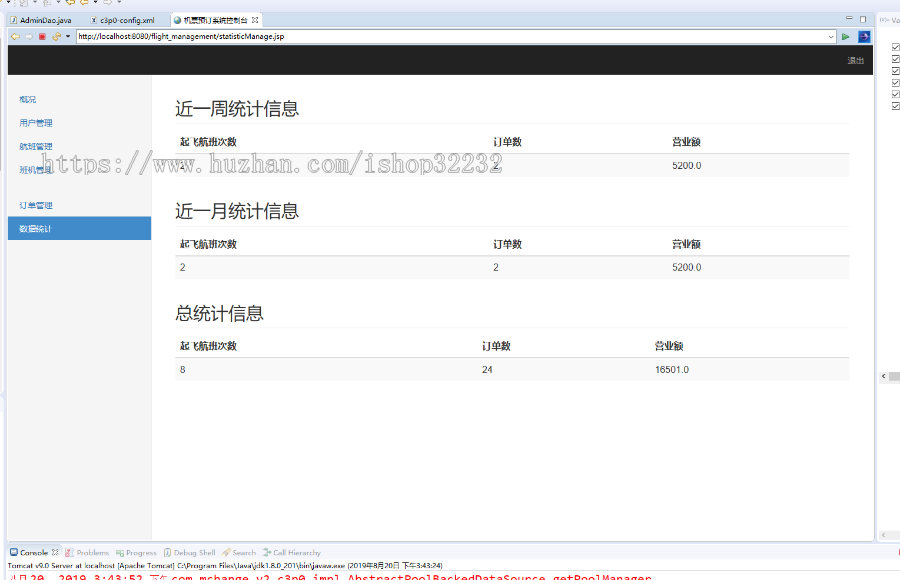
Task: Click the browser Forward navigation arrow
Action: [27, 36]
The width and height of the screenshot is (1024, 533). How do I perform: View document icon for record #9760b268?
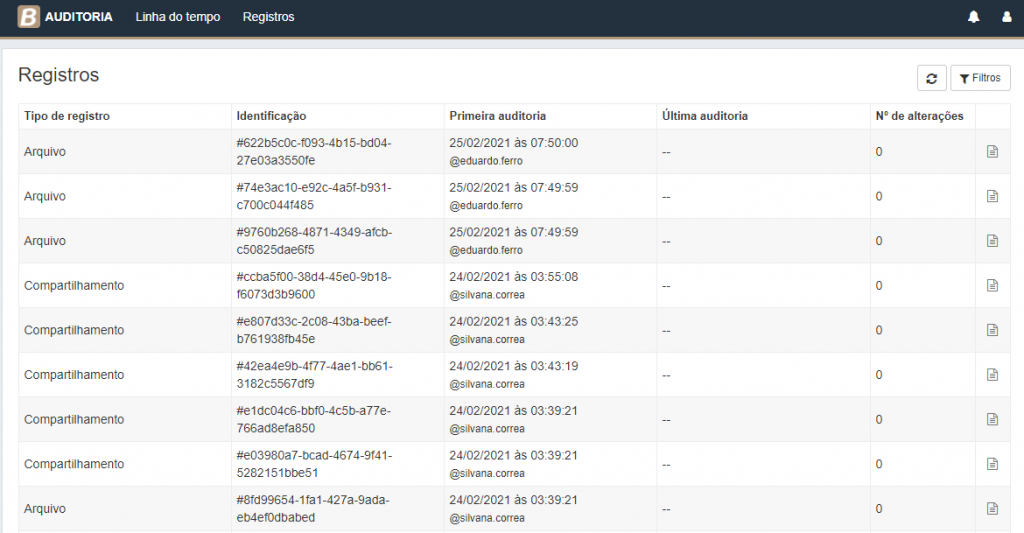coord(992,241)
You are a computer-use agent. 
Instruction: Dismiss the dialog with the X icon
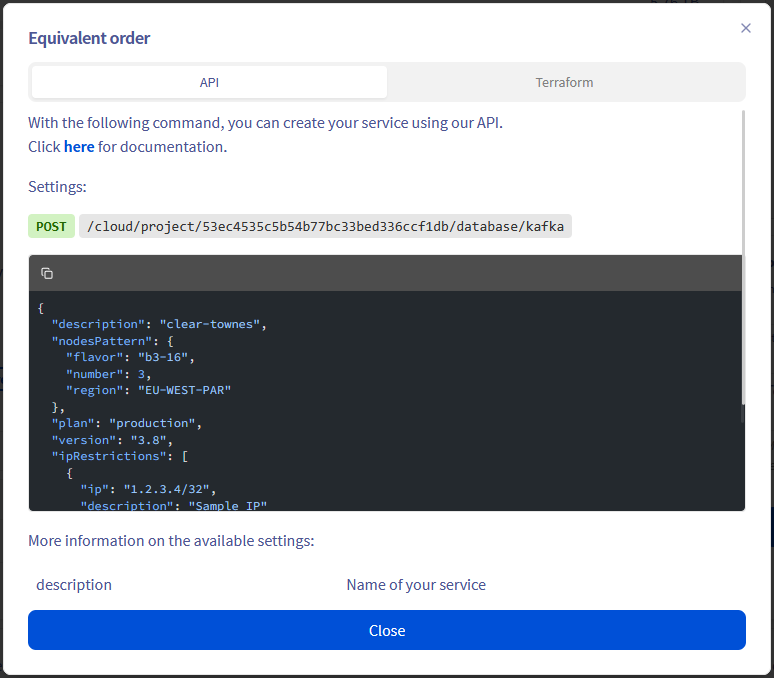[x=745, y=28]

————

Starting at the line containing "The width and", output every remaining line of the records above exactly, the last one included. Nothing else belongs in the output, and no pictures either.

**Reply**.
The width and height of the screenshot is (1024, 533). How do I perform: View document icon for record #9760b268?
coord(992,241)
You are a computer-use agent. 
Instruction: Dismiss the dialog with the X icon
[x=745, y=28]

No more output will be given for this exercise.